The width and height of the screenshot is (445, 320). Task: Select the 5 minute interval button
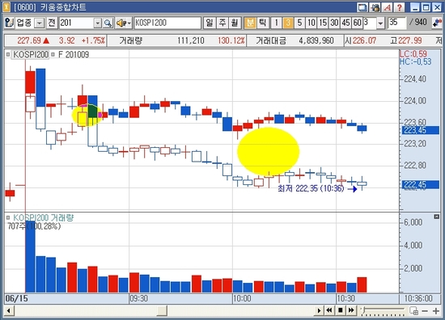pos(299,23)
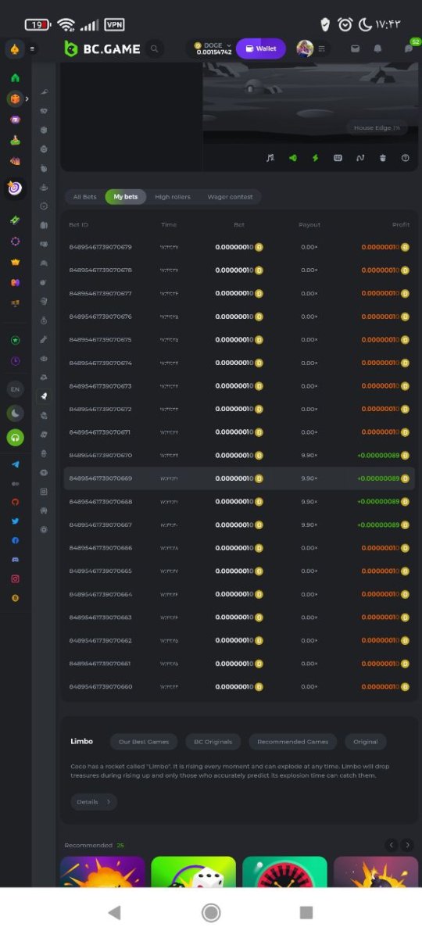Switch to the All Bets tab
This screenshot has height=938, width=422.
(85, 197)
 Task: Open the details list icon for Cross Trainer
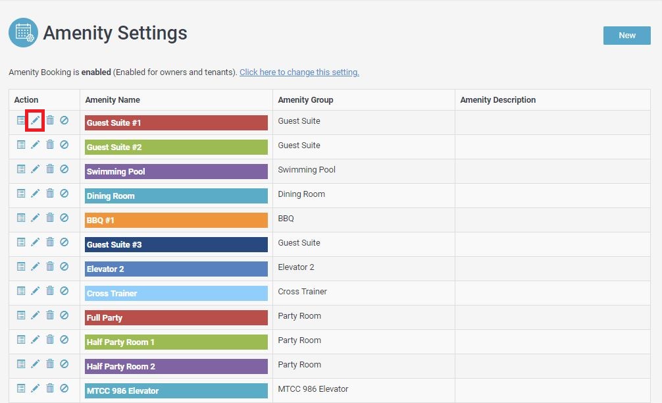point(21,291)
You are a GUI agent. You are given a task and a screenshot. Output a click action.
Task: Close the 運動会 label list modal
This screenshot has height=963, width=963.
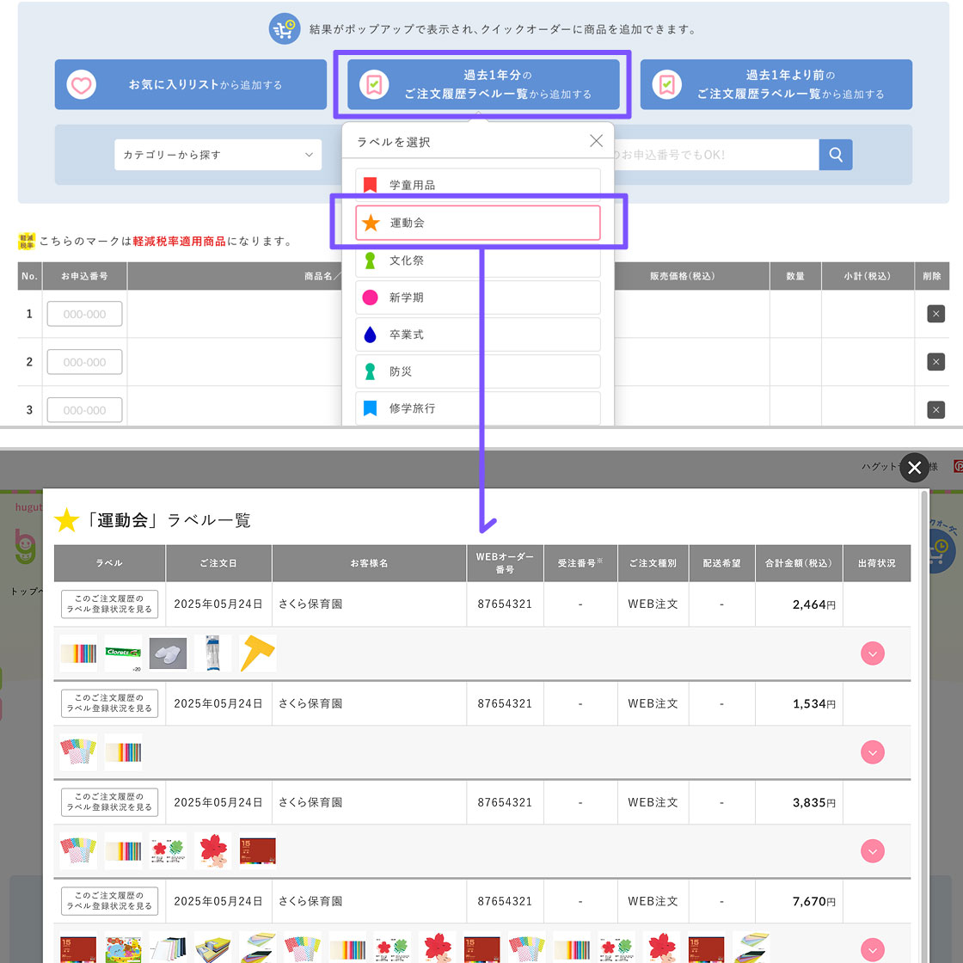tap(914, 467)
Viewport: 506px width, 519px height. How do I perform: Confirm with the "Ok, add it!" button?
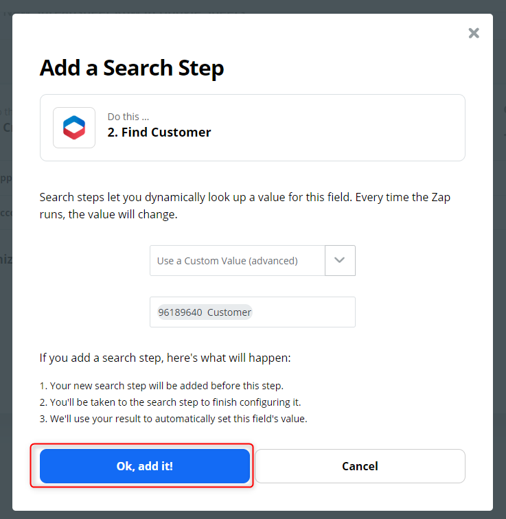coord(145,466)
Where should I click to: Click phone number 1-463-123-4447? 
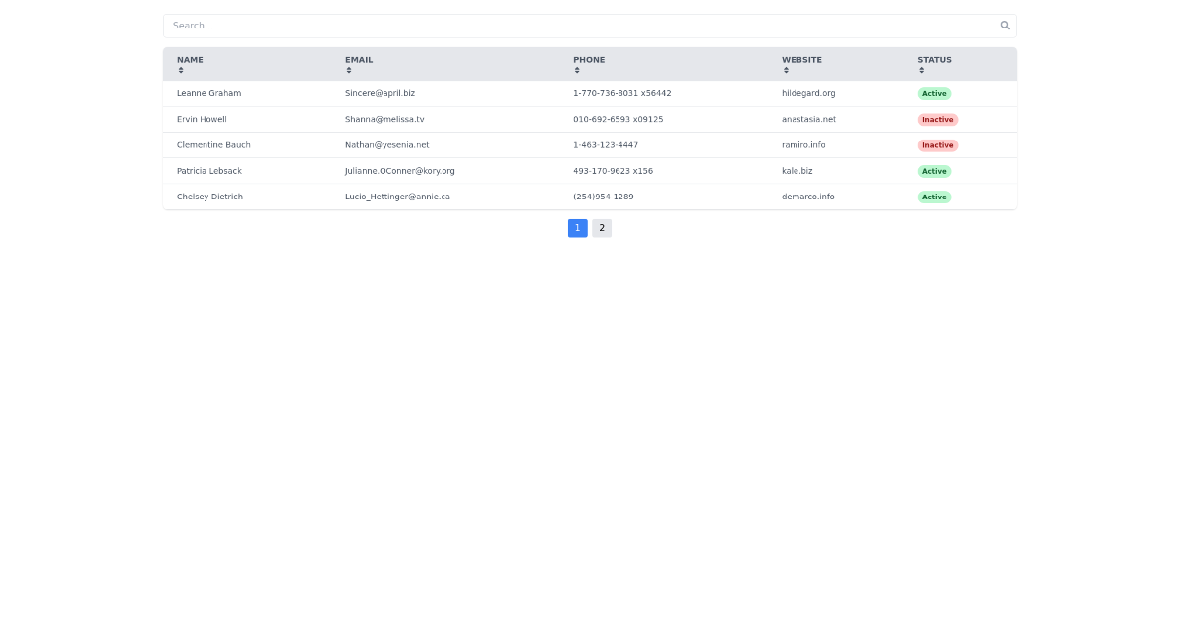(x=606, y=145)

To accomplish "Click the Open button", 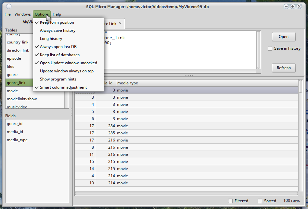I will pyautogui.click(x=283, y=37).
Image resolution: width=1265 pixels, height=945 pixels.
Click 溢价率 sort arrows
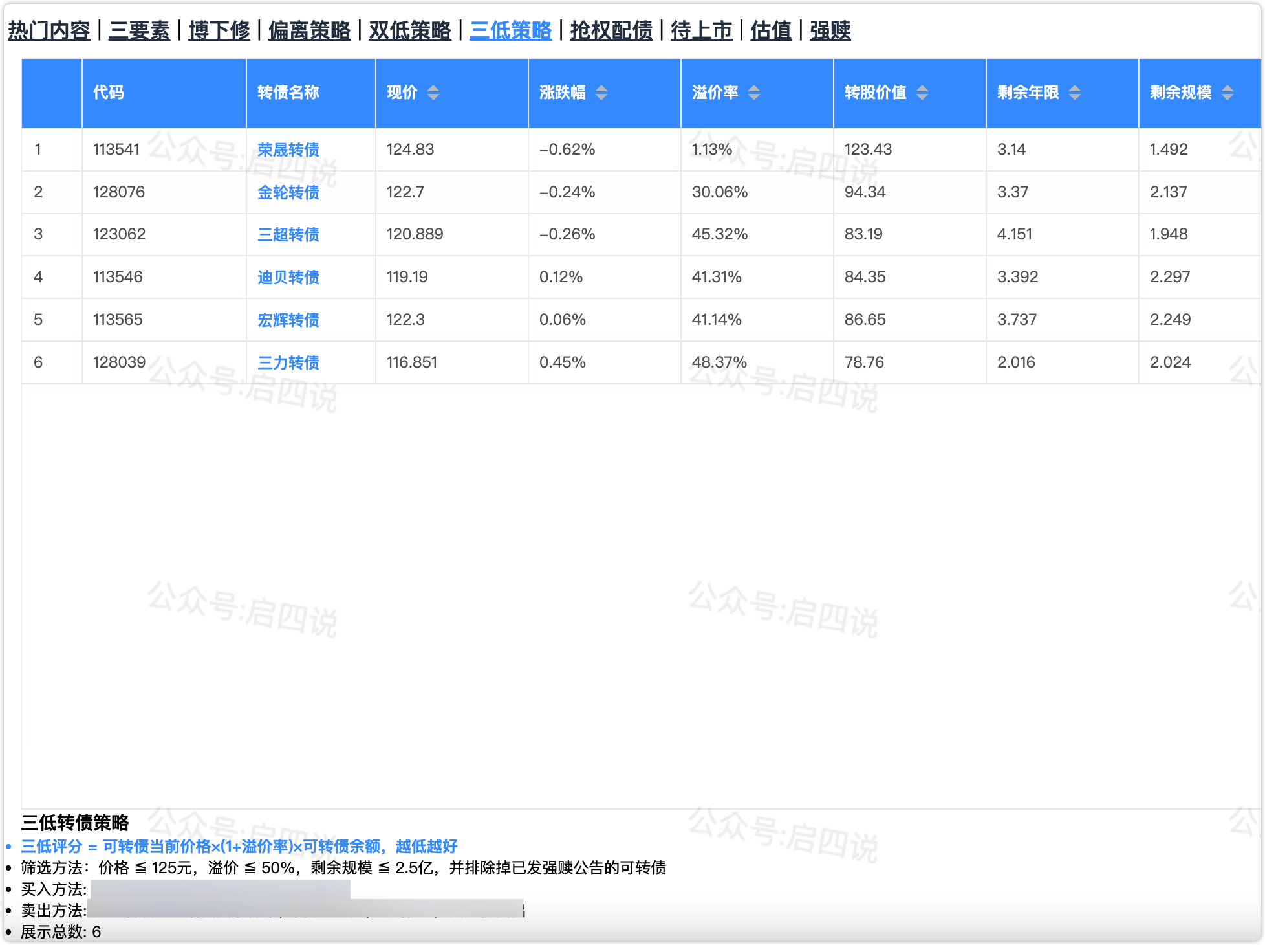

-------

Extract every line of the rows from the first line through the line containing "point(21,291)", both included, and reproduce them verbatim. Omit the pictures from your answer.

The width and height of the screenshot is (445, 320). Task: Select the 5 minute interval button
pos(299,23)
Switch to the All Bets tab
This screenshot has height=938, width=422.
(85, 197)
 Task: Open the details list icon for Cross Trainer
point(21,291)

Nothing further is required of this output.